• **Task details**
Consider the records below. How many of their lines include the word "agent"? State the number and nothing else.

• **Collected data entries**
• • •

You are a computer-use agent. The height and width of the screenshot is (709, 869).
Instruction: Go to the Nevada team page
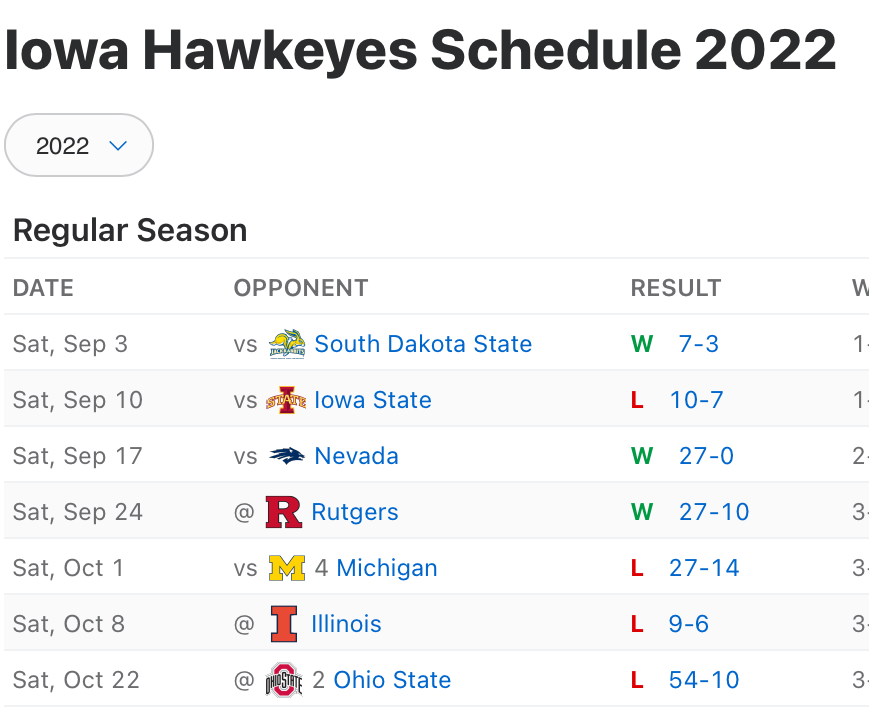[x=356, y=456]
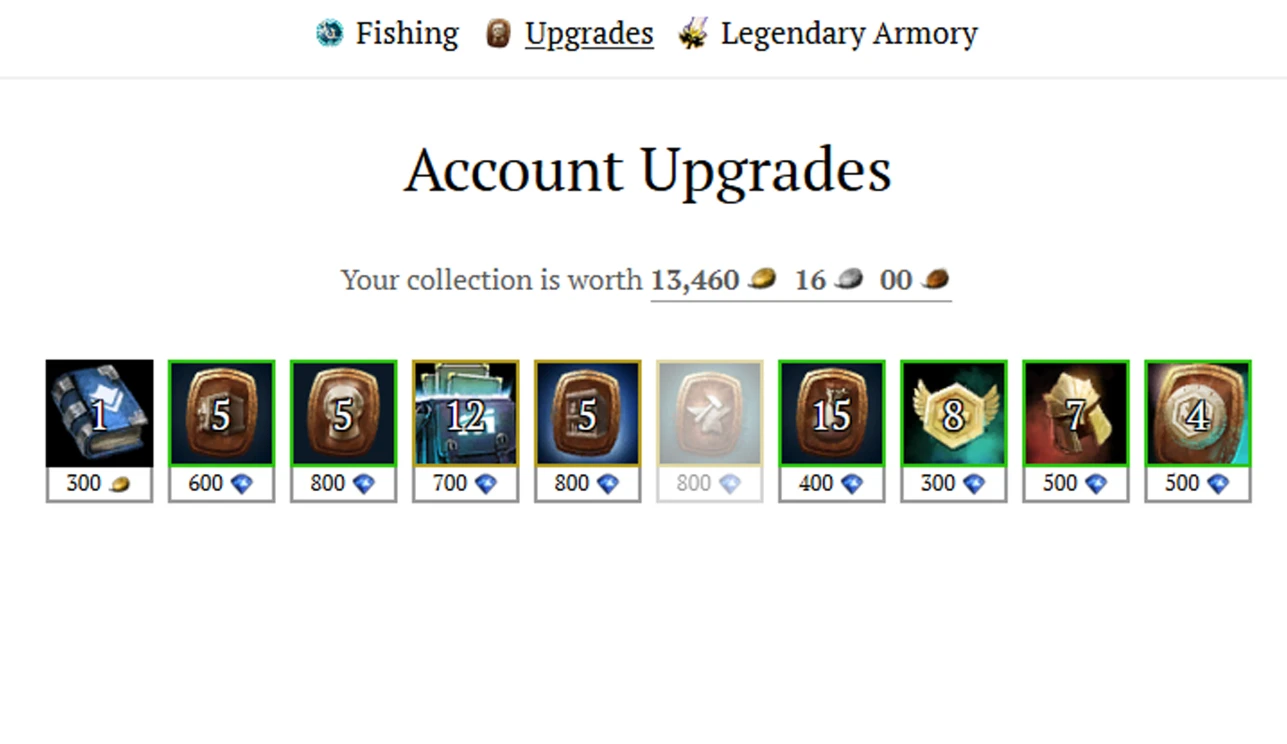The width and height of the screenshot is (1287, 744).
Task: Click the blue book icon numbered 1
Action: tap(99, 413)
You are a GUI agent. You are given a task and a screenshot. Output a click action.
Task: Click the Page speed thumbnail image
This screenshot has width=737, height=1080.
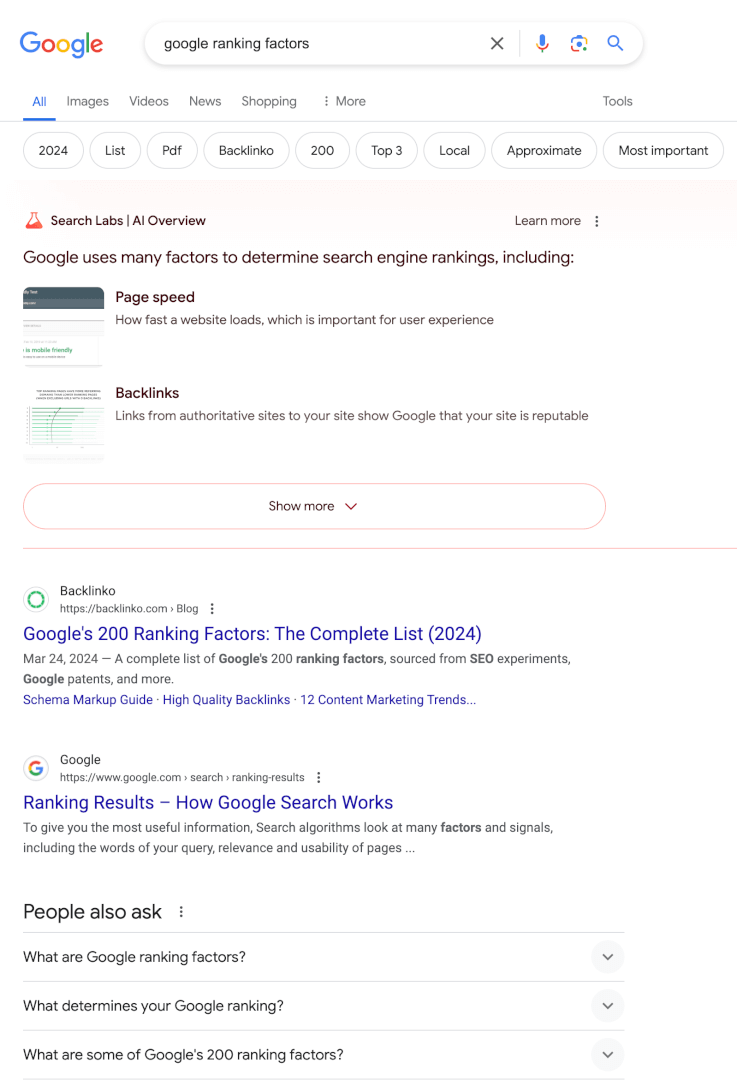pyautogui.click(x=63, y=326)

• • •

• **Answer section**
2